- _EXERCISE PROMPT_:
Type out the data below in its entirety, exactly as given.

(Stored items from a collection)
• • • • • • •
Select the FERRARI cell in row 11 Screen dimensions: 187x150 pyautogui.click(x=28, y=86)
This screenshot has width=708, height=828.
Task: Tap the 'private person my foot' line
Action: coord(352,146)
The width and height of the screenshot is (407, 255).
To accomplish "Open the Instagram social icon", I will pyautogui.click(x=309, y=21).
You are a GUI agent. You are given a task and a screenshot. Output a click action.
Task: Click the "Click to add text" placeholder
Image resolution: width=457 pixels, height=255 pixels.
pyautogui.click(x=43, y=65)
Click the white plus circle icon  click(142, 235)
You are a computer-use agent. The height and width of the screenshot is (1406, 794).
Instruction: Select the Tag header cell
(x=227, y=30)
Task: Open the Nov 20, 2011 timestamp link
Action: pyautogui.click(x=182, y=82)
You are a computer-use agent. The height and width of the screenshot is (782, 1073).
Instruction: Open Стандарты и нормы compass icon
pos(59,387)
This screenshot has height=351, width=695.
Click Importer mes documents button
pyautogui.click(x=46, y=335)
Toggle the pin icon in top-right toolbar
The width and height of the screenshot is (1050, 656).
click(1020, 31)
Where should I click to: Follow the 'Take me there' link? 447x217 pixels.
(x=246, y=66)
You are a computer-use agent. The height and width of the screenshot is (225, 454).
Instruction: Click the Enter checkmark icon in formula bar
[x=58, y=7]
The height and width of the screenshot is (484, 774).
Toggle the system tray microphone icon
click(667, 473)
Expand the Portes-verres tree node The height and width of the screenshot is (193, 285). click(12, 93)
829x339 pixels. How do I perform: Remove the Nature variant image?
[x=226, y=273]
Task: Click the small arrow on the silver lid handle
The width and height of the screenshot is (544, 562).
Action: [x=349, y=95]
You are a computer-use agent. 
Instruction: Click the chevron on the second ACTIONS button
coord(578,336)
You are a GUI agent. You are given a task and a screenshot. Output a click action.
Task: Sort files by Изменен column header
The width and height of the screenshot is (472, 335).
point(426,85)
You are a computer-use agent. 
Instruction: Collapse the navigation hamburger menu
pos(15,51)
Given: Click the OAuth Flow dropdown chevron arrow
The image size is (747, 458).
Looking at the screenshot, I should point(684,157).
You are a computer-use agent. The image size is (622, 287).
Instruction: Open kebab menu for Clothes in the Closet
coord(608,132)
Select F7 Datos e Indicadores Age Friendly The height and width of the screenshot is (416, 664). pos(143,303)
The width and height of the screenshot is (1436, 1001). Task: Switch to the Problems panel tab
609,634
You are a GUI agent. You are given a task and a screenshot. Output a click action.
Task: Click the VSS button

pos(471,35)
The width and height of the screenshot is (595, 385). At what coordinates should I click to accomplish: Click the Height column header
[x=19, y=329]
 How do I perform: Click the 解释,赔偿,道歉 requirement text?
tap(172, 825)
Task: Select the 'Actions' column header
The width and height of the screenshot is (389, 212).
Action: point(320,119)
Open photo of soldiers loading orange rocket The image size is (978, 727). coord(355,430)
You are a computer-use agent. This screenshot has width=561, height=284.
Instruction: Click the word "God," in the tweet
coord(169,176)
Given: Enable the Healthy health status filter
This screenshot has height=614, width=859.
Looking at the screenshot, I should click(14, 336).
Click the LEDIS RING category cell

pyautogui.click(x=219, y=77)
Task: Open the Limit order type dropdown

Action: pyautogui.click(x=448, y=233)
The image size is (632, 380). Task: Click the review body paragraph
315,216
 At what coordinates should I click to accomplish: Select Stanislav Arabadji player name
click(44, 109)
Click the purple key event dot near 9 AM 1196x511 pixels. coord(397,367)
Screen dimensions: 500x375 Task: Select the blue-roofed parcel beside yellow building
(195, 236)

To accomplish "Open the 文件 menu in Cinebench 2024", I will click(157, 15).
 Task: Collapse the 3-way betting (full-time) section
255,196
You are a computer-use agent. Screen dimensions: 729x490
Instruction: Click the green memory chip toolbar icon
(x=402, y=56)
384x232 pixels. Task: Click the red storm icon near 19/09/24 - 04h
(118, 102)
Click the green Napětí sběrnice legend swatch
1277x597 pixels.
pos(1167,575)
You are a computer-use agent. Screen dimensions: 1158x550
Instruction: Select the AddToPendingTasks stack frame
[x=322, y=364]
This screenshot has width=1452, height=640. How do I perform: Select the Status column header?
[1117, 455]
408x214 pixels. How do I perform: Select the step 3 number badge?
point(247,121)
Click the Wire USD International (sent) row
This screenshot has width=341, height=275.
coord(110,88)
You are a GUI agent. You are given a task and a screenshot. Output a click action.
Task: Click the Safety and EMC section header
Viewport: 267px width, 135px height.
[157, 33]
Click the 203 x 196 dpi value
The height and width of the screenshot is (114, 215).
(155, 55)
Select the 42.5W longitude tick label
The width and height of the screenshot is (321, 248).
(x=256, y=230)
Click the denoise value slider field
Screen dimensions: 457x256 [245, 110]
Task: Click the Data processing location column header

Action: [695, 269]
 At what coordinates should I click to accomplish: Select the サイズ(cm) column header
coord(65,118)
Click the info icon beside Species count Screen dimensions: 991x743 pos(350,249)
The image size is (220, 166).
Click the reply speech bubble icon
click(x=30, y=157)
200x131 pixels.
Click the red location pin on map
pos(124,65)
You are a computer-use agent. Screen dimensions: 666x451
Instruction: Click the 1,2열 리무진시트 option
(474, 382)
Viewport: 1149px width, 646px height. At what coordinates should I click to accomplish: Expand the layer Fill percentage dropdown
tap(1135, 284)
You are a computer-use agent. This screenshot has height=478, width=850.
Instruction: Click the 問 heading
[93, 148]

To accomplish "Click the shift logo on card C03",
• • • • • • •
- _RESPONSE FOR THIS EXERCISE_:
Select the FERRARI cell in row 11 Screen dimensions: 187x150 pyautogui.click(x=28, y=86)
This screenshot has width=708, height=828.
Task: Tap the 'private person my foot' line
Action: coord(352,146)
The width and height of the screenshot is (407, 255).
To accomplish "Open the Instagram social icon", I will pyautogui.click(x=309, y=21).
You are a GUI agent. You are given a task and a screenshot. Output a click action.
Task: Click the "Click to add text" placeholder
Image resolution: width=457 pixels, height=255 pixels.
pyautogui.click(x=43, y=65)
Click the white plus circle icon  click(142, 235)
You are a computer-use agent. The height and width of the screenshot is (1406, 794).
Instruction: Select the Tag header cell
(x=227, y=30)
Task: Open the Nov 20, 2011 timestamp link
Action: pyautogui.click(x=182, y=82)
You are a computer-use agent. The height and width of the screenshot is (782, 1073).
Instruction: Open Стандарты и нормы compass icon
pos(59,387)
This screenshot has height=351, width=695.
Click Importer mes documents button
pyautogui.click(x=46, y=335)
Toggle the pin icon in top-right toolbar
The width and height of the screenshot is (1050, 656).
click(1020, 31)
Where should I click to: Follow the 'Take me there' link? 447x217 pixels.
(x=246, y=66)
You are a computer-use agent. The height and width of the screenshot is (225, 454).
Instruction: Click the Enter checkmark icon in formula bar
[x=58, y=7]
The height and width of the screenshot is (484, 774).
Toggle the system tray microphone icon
click(667, 473)
Expand the Portes-verres tree node The height and width of the screenshot is (193, 285). click(12, 93)
829x339 pixels. How do I perform: Remove the Nature variant image?
[x=226, y=273]
Task: Click the small arrow on the silver lid handle
The width and height of the screenshot is (544, 562).
Action: [x=349, y=95]
You are a computer-use agent. 
Instruction: Click the chevron on the second ACTIONS button
coord(578,336)
You are a GUI agent. You are given a task and a screenshot. Output a click action.
Task: Sort files by Изменен column header
The width and height of the screenshot is (472, 335).
point(426,85)
You are a computer-use agent. 
Instruction: Collapse the navigation hamburger menu
pos(15,51)
Given: Click the OAuth Flow dropdown chevron arrow
The image size is (747, 458).
Looking at the screenshot, I should point(684,157).
You are a computer-use agent. The image size is (622, 287).
Instruction: Open kebab menu for Clothes in the Closet
coord(608,132)
Select F7 Datos e Indicadores Age Friendly The height and width of the screenshot is (416, 664). pos(143,303)
The width and height of the screenshot is (1436, 1001). Task: Switch to the Problems panel tab
609,634
You are a GUI agent. You are given a task and a screenshot. Output a click action.
Task: Click the VSS button

pos(471,35)
The width and height of the screenshot is (595, 385). At what coordinates should I click to accomplish: Click the Height column header
[x=19, y=329]
 How do I perform: Click the 解释,赔偿,道歉 requirement text?
tap(172, 825)
Task: Select the 'Actions' column header
The width and height of the screenshot is (389, 212).
Action: point(320,119)
Open photo of soldiers loading orange rocket The image size is (978, 727). coord(355,430)
You are a computer-use agent. This screenshot has width=561, height=284.
Instruction: Click the word "God," in the tweet
coord(169,176)
Given: Enable the Healthy health status filter
This screenshot has height=614, width=859.
Looking at the screenshot, I should click(14, 336).
Click the LEDIS RING category cell

pyautogui.click(x=219, y=77)
Task: Open the Limit order type dropdown

Action: pyautogui.click(x=448, y=233)
The image size is (632, 380). Task: Click the review body paragraph
315,216
 At what coordinates should I click to accomplish: Select Stanislav Arabadji player name
click(44, 109)
Click the purple key event dot near 9 AM 1196x511 pixels. coord(397,367)
Screen dimensions: 500x375 Task: Select the blue-roofed parcel beside yellow building
(195, 236)

To accomplish "Open the 文件 menu in Cinebench 2024", I will click(157, 15).
 Task: Collapse the 3-way betting (full-time) section
255,196
You are a computer-use agent. Screen dimensions: 729x490
Instruction: Click the green memory chip toolbar icon
(x=402, y=56)
384x232 pixels. Task: Click the red storm icon near 19/09/24 - 04h
(118, 102)
Click the green Napětí sběrnice legend swatch
1277x597 pixels.
pos(1167,575)
You are a computer-use agent. Screen dimensions: 1158x550
Instruction: Select the AddToPendingTasks stack frame
[x=322, y=364]
This screenshot has width=1452, height=640. How do I perform: Select the Status column header?
[1117, 455]
408x214 pixels. How do I perform: Select the step 3 number badge?
point(247,121)
Click the Wire USD International (sent) row
This screenshot has width=341, height=275.
coord(110,88)
You are a GUI agent. You are given a task and a screenshot. Output a click action.
Task: Click the Safety and EMC section header
Viewport: 267px width, 135px height.
[157, 33]
Click the 203 x 196 dpi value
The height and width of the screenshot is (114, 215).
(155, 55)
Select the 42.5W longitude tick label
The width and height of the screenshot is (321, 248).
(x=256, y=230)
Click the denoise value slider field
Screen dimensions: 457x256 [245, 110]
Task: Click the Data processing location column header

Action: [695, 269]
 At what coordinates should I click to accomplish: Select the サイズ(cm) column header
coord(65,118)
Click the info icon beside Species count Screen dimensions: 991x743 pos(350,249)
The image size is (220, 166).
Click the reply speech bubble icon
click(x=30, y=157)
200x131 pixels.
Click the red location pin on map
pos(124,65)
You are a computer-use agent. Screen dimensions: 666x451
Instruction: Click the 1,2열 리무진시트 option
(474, 382)
Viewport: 1149px width, 646px height. At what coordinates should I click to accomplish: Expand the layer Fill percentage dropdown
tap(1135, 284)
You are a computer-use agent. This screenshot has height=478, width=850.
Instruction: Click the 問 heading
[93, 148]

To accomplish "Click the shift logo on card C03",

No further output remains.